If the PCT had an "Adopt-A-Section", I might just choose this section. Lots of hikers hate this section, but I'm finding it very pleasant--today was a sunny mild day, and I stopped a bit early when my right shin suddenly bothered me.
- Date: Thursday April 16, 2015
- Miles hiked: 12.45 PCT
- Miles covered: 596.46 to 608.91
- Weather Report: Low 34, High 68. Light breeze most of the day, with temps in the 50s during the morning and the 60s in the afternoon
- Wildlife seen: A hummingbird with a white throat, tawny breast, and green back taking a bath in the streamlet coming out of Robin Bird Spring.
- Mood of the day: Feeling fit, until the last part of the day. Great weather for a long walk.
Well, the breeze kicked up again overnight, so yet again I lingered in the tent until I decided around 8:30 that it was time to go... and then dawdled some more. I didn't get on the trail until 9, but I did look through a lot of pictures.
The trail today is pretty mellow, fluttering around 5500 and 6500 feet elevation, and the weather is mild as well. This is the first real warmish day since leaving Tehachapi, and the landscape continued to surprise me. I thought all this section was going to be dry and ugly--it's an area bounded by the cities of Bakersfield, Lake Isabella, Inyokern, Mojave, and Tehachapi, and those cities aren't known for being located in a pleasant cool forest.
I had one major stop today, to refill water at Robin Bird Spring, I'd figure I'd take away three liters to get me to Landers Camp, where I'd get a bit more to get onto Willow Spring. Robin Bird Spring wasn't flowing very well, it took me about 20 minutes just to filter those three liters of water, and as I was leaving another thru-hiker, Sweeper, showed up. We chatted a bit; he was out of water and very happy to see the spring.

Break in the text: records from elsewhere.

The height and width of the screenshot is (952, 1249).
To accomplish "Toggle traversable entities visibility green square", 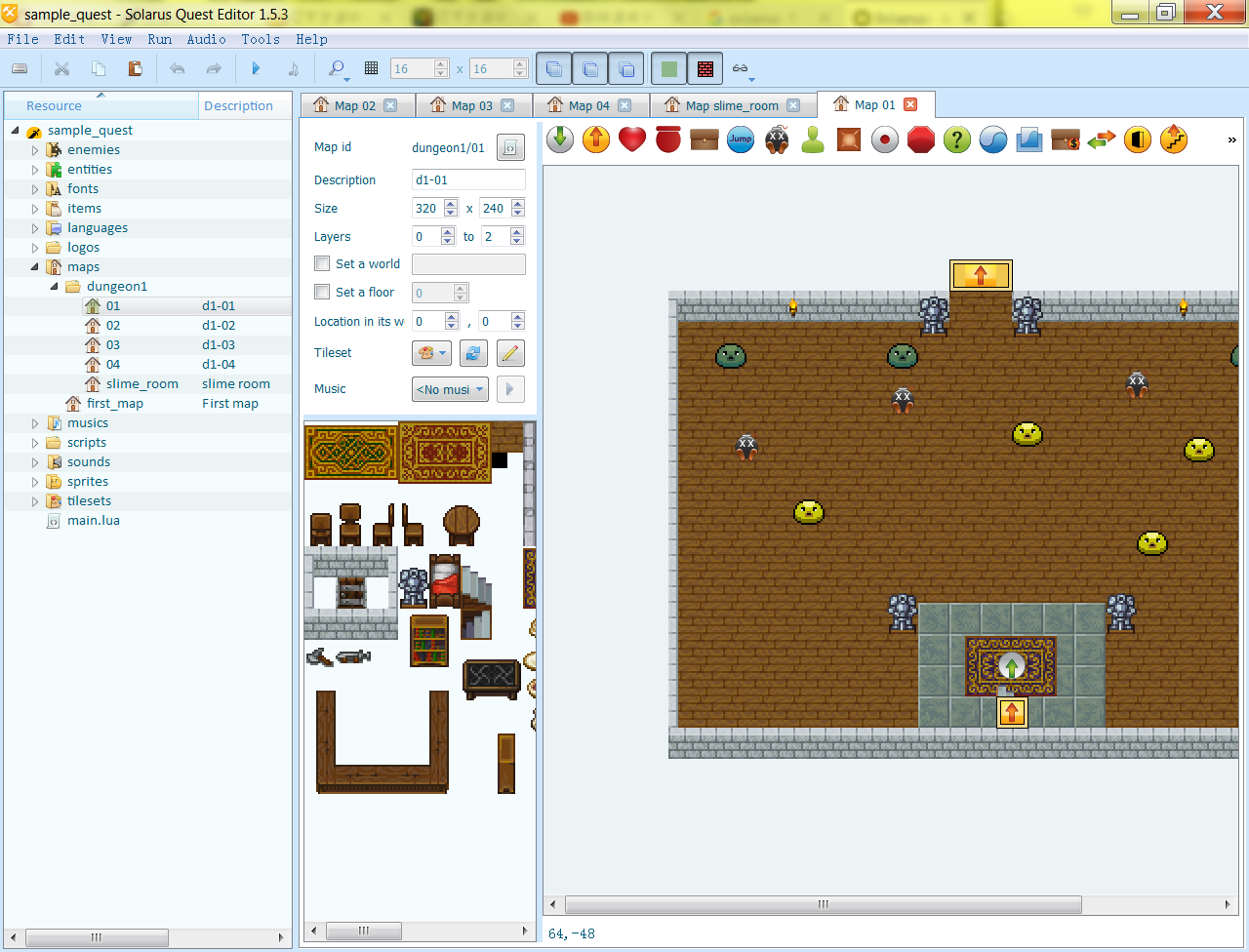I will tap(668, 68).
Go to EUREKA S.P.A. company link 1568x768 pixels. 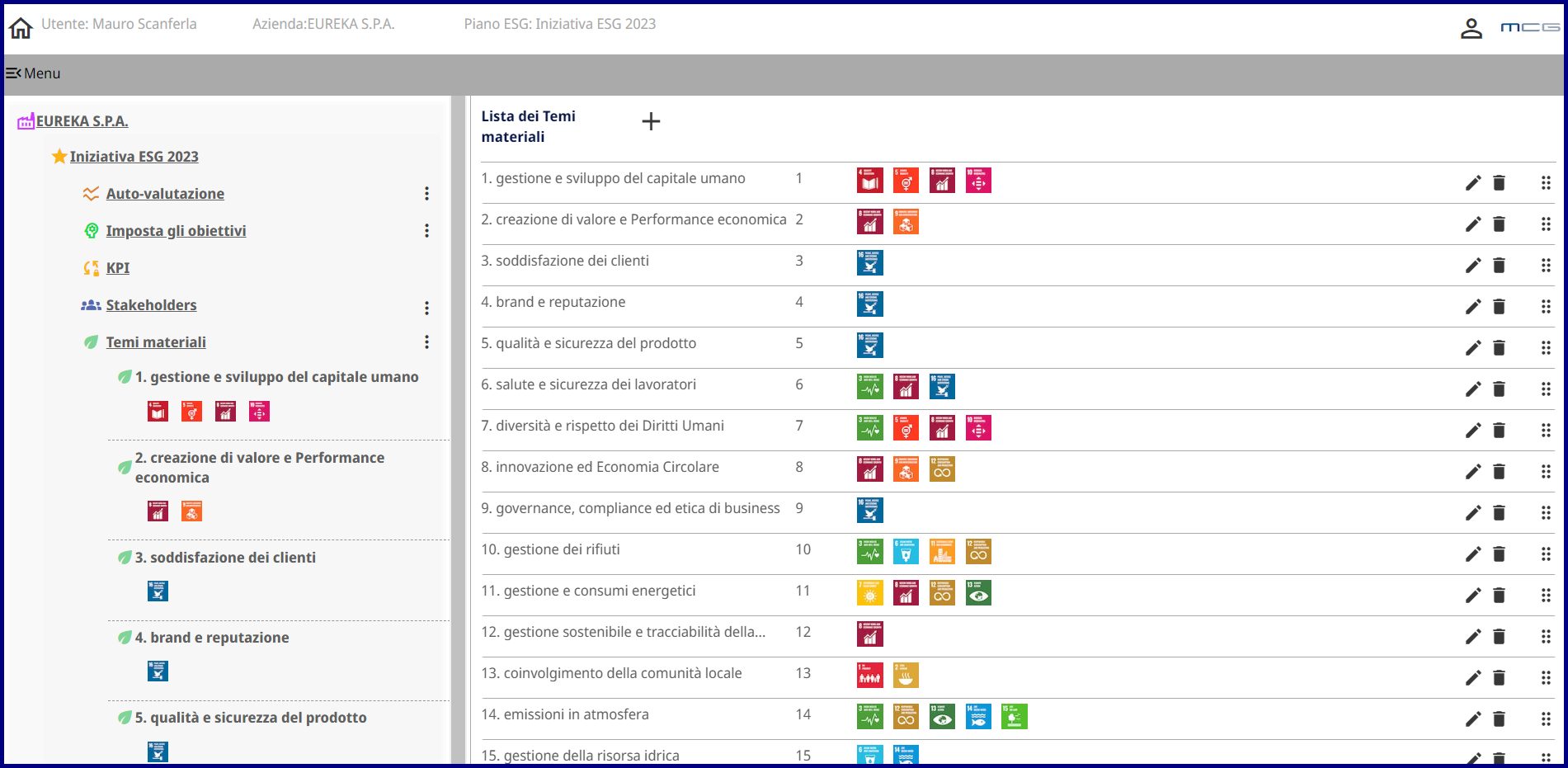(x=82, y=121)
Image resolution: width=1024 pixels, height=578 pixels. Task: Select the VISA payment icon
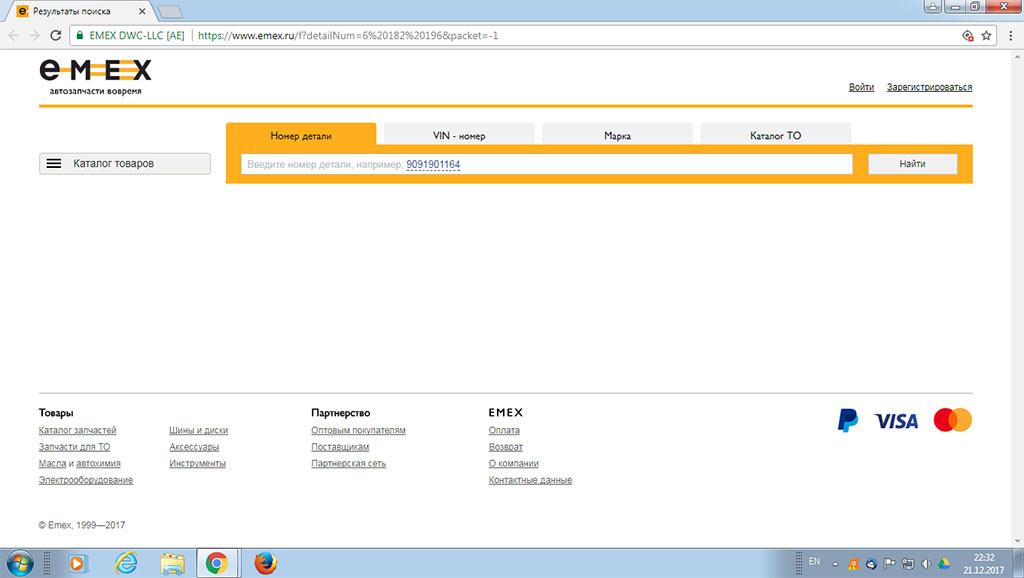[x=895, y=420]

The trail rose in elevation a bit, then descended; sometimes it was in black oak/pondorosa/jefferry pine forest with a grassy carpet underneath, other times the manzanita and sagebrush were more dominating. With temperatures in the mid 60s I switched into warm-weather hiking mode: just a long sleeve shirt, unbuttoned to the belly button for the air to circulate, and my shrinking furry belly leading the way. I'd be self-conscious about it if I were on a trail with people, but generally on the PCT I see just one other person a day, or often no one at all. I like hiking like this; my shirt doesn't really get very sweaty which is nice.

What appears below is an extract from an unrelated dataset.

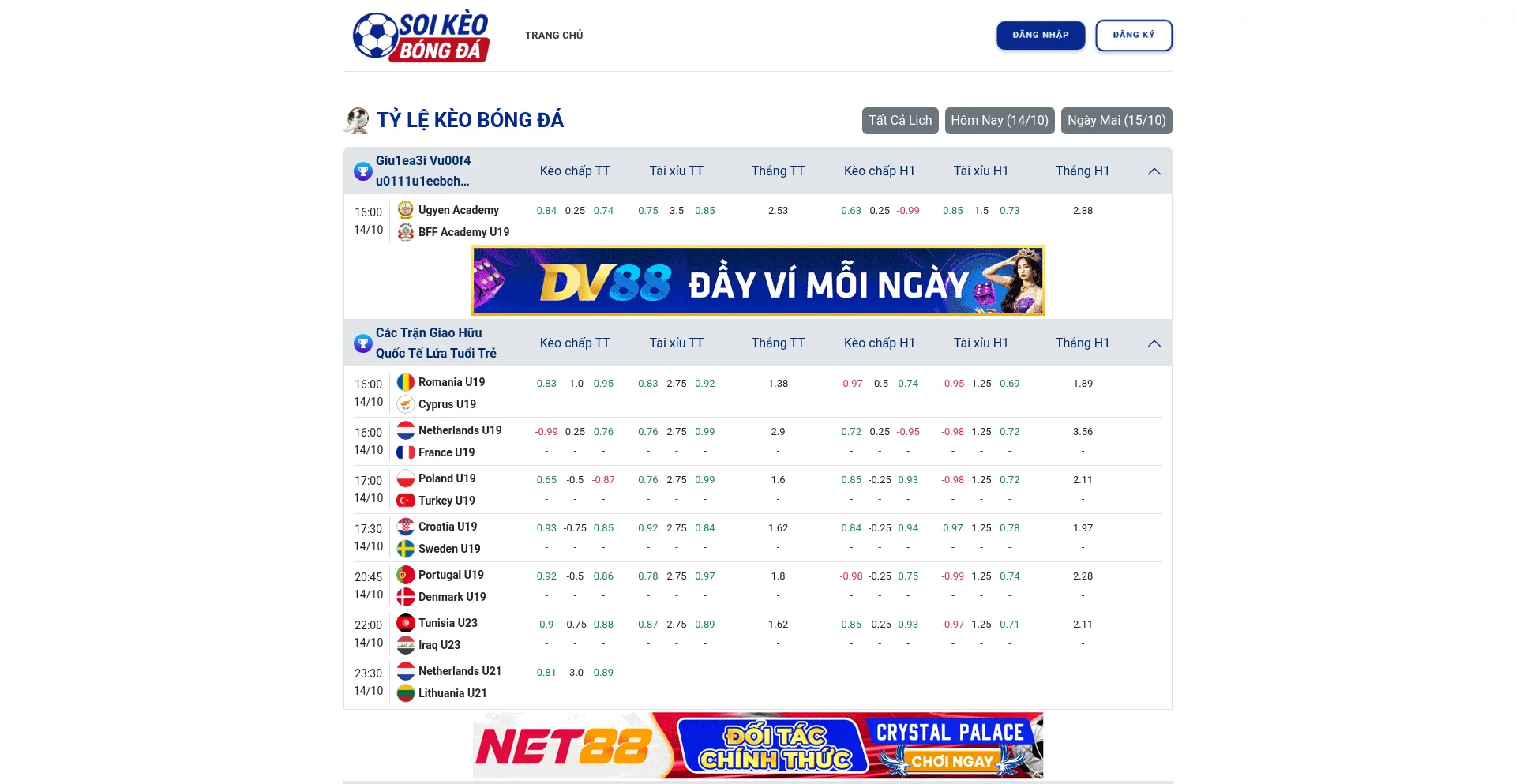Click the Romania U19 flag icon
1516x784 pixels.
pyautogui.click(x=406, y=382)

After feeling very strong and fit and just great all day, reeling in the miles, around 3:30pm my right shin suddenly started 'cramping'. I put that in quotes because it was an odd and very painful feeling; not quite a cramp and not quite intense soreness. I saw that Landers Camp had a spring described as "fabulously flowing", and hobbled into the deserted campsite to take some naproxen and evaluate my two options: push on, or stay.
I could push on, maybe get another three miles. It's 43 miles to Highway 178. That would mean two 20 mile days (plus a bit extra for a necessary water stop at off-trail Willow Spring) to get into Lake Isabella on Saturday night. Stay the night, hitch back to the trailhead on Sunday (37 mile hitch, a bit much), get into Kennedy Meadows on Tuesday.

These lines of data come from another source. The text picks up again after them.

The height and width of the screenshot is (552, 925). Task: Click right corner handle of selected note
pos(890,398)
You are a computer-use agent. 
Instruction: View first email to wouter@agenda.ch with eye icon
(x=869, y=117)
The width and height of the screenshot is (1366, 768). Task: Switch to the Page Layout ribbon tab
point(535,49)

Or I could just call it a day; it's now 4:20 and I could do 15/15/13 days, get into Lake Isabella on Sunday afternoon, do shopping, and take the Kern County transit bus on Monday. I have just enough food to pull tis off, and I figured that I'm really in no huge rush to get into the Sierra. I shouldn't really push it with this occasionally nagging sore shin thingy (it's not runner's shin splints, but feels somewhat similar though more sore than achy.) Besides, if I delay then maybe more snow will melt in the Sierra, if there's any left this year.
I decided to call it a day, though part of me really wanted to go on and get at least three more miles in. Sweeper showed up and filtered some water, and we both scooted off to a campsite a bit aways from Landers Camp. Landers Camp looked appealing with its campfire rings, some even with firewood ready to go, but there were beer bottle caps here and there and broken glass most everywhere, so we camped up in some boulders up the hill. It's unusual for me to camp with someone, and I've gotten past the "I'm lonely" stage and am pretty content being by myself out here camping. We talked a bit about resupply strategies past Kennedy Meadows, then both turned just after 8.